Proclamación de la II República en el Ayuntamiento de Alicante
                                
Pero aquí no termina el asunto.
                                          
Al alcalde Gonzalo Mengual Segura le dieron el pase en febrero de 1931. Aceptó con la más absoluta resignación: «La voluntad real me dio el título, la misma voluntad me lo quita». El día tres de aquel mes, se nombró a  Ricardo Pascual de Pobil y Chícherri. 
                           
Los alcaldes del rey tenían sus horas contadas.
                                               
Del Pobil se apresuró a agradecer al gobierno de su majestad el honor que se le confería. En su intervención depositó su confianza en los señores concejales, «puesto que a todos nos guía el mismo fin, han de prestarme su cooperación en tal sentido. Y nada más. A disposición de los alicantinos».
                                
Pero el horno no estaba para bollos. Según el diario republicano «El Luchador», tras las palabras del alcalde entrante, uno de los asistentes a la toma de posesión, gritó: «¡Mentira!».

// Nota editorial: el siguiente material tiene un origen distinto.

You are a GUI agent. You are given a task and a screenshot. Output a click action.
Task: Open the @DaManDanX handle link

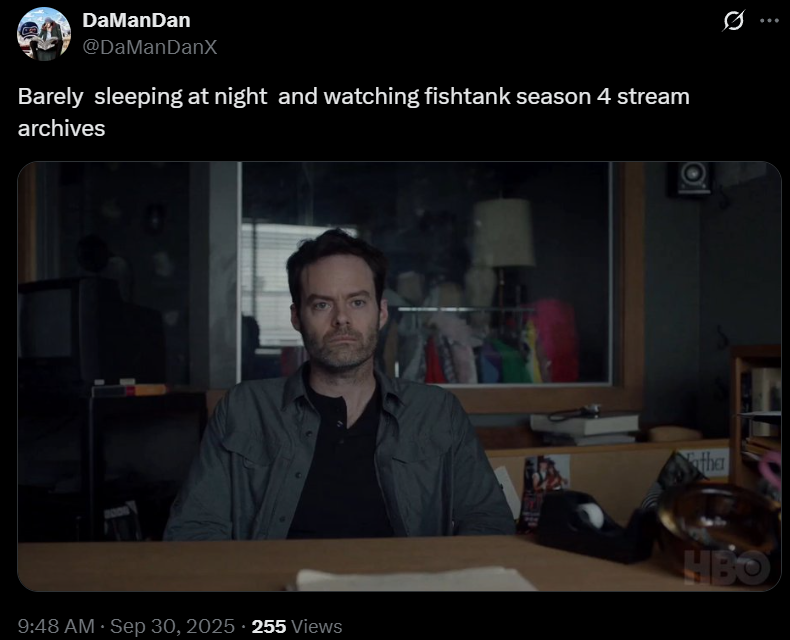[x=150, y=47]
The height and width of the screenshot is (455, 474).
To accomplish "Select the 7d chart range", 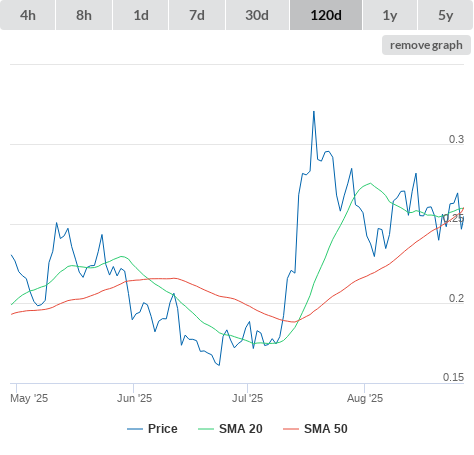I will [197, 15].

                                        

«El alcalde, descompuesto como nunca lo hemos visto, abandona su sillón y ordena a los agentes de la autoridad que expulsen a los alborotadores (…) Como el orden no se restablece, los ediles dejan el salón terminando el acto».

 Lorenzo Carbonell Santacreu, muy bien acompañado
                                                                
Con la misma fecha, cinco de febrero de 1931, y en la primera página del citado periódico, Lorenzo Carbonell Santacruz escribió, reiterándose así en sus principios: «El señor Mengual no ha sido alcalde del pueblo de Alicante, como no lo será tampoco el señor del Pobil. Han sido, y son, dos dependientes del representante provincial del gobierno político de Madrid, y es muy natural que cuando a éste le conviene prescindir de los servicios, aunque sean acertados, de esta serie de efusivos señores excesivamente complacientes, a costa del prestigio colectivo de los pueblos (…) Los alcaldes de verdad de los pueblos son los elegidos por éste» (…)

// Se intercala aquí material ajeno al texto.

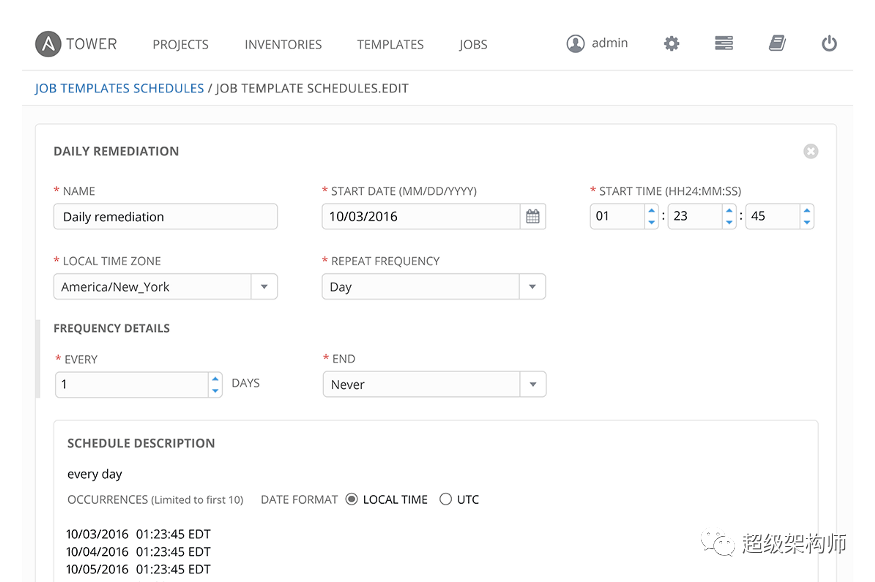
Task: Open the Settings gear icon
Action: pos(671,43)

                                  
Ya estaba cerca el mes de abril. 
                                           
Y en las elecciones del 12 se jugaba bastante más que los escaños municipales. No obstante, en aquellos comicios, nuestra ciudad iba a dotarse de uno de los alcaldes más populares y prestigiosos de todos los tiempos: Lorenzo Carbonell
                                                         
Pero de él, ya hemos hablado (y mucho) en Alicante Vivo.